Virou uma opinião comum hoje falar em
“amores líquidos”, “amizades líquidas” e até mesmo em “ensino líquido”...
Nostálgicos de "valores sólidos", os conservadores de toda espécie atacam
a "volubilidade" desses nossos dias, e bradam por uma ordem rígida a
qualquer custo. Porém, esse “líquido volúvel” nada tem a ver com a água
poetizada por Manoel de Barros: “Sou água que corre entre pedras: liberdade
caça jeito”. Tal fluxo poético-existencial é fluido, mas não é sem força ou
volúvel; ele é firme, possui consistência, porém não é rígido; ele é nômade,
andarilho, mas sabe aonde ir, “horizontando-se”. Ele é o fluxo da liberdade
criativa que os obstáculos, físicos ou simbólicos, não conseguem reprimir ou deter,
por mais que tentem. Nem todo líquido é fluxo. Os líquidos se amoldam à forma
de seus recipientes, e assim são “capturados”; já os fluxos ou inventam seus
caminhos ou secam e morrem.
Em “O guardador de águas”, Manoel diz
que “guarda águas”. Guardar também é cuidar. O poeta cuida de fluxos. Fluxos
dentro e fora dele. Cuidar dos fluxos é o oposto de construir represas, muros,
gramáticas, ordens rígidas. Não se pode "passar régua" nos fluxos. Só
se pode guardar fluxos sendo também um. O rio amazonas nasceu da geleira no
alto dos Andes, mas da geleira devindo fluxo, correndo, fluindo.

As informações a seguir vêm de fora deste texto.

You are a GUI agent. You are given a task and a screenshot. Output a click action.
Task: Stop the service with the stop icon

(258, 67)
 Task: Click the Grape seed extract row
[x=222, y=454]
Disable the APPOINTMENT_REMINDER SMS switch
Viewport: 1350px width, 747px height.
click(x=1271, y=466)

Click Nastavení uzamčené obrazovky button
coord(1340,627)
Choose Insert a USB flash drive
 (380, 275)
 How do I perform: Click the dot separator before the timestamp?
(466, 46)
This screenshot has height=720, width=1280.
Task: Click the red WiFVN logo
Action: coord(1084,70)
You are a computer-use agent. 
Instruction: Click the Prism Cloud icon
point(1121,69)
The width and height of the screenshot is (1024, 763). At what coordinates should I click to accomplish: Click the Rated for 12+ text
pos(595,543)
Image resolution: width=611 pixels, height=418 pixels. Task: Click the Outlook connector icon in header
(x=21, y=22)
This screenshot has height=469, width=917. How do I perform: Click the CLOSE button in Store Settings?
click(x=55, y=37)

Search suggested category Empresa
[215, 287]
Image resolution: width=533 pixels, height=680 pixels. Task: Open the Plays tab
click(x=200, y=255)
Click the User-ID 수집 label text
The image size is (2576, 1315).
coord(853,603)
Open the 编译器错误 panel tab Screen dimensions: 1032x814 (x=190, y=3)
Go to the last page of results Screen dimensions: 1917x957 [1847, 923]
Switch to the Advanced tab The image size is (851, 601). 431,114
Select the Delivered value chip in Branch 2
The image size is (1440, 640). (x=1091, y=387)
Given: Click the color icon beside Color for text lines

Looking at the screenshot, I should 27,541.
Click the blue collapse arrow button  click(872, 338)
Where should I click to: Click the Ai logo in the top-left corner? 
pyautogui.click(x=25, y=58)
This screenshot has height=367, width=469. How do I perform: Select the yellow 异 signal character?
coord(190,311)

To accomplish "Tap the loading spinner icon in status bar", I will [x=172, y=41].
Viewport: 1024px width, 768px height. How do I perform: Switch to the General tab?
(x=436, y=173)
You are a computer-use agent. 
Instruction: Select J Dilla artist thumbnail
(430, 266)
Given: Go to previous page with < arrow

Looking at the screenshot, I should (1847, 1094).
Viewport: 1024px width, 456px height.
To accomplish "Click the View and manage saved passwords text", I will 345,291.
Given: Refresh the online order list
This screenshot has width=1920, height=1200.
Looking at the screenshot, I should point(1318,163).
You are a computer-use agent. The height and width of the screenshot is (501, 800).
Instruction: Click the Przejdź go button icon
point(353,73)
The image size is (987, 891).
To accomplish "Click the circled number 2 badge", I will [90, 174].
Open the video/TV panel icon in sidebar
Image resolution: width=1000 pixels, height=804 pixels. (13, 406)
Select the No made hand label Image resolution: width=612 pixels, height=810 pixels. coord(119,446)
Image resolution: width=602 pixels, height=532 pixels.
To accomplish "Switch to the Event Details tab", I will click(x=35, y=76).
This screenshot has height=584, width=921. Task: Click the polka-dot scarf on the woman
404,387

Os fluxos
somente podem ser guardados em espaços abertos, "horizontados"; seja
esse espaço horizontado o pantanal, a mente , o coração ou a pólis democrática.
O sólido talvez nada mais seja do que
um líquido que enrijeceu dogmaticamente até virar uma identidade que não aceita
a diferença; o líquido talvez seja um fluxo que perdeu sua consistência, sua
crença em si mesmo, e vai tanto para lá como para cá, como as águas de um lago sob a ação do vento.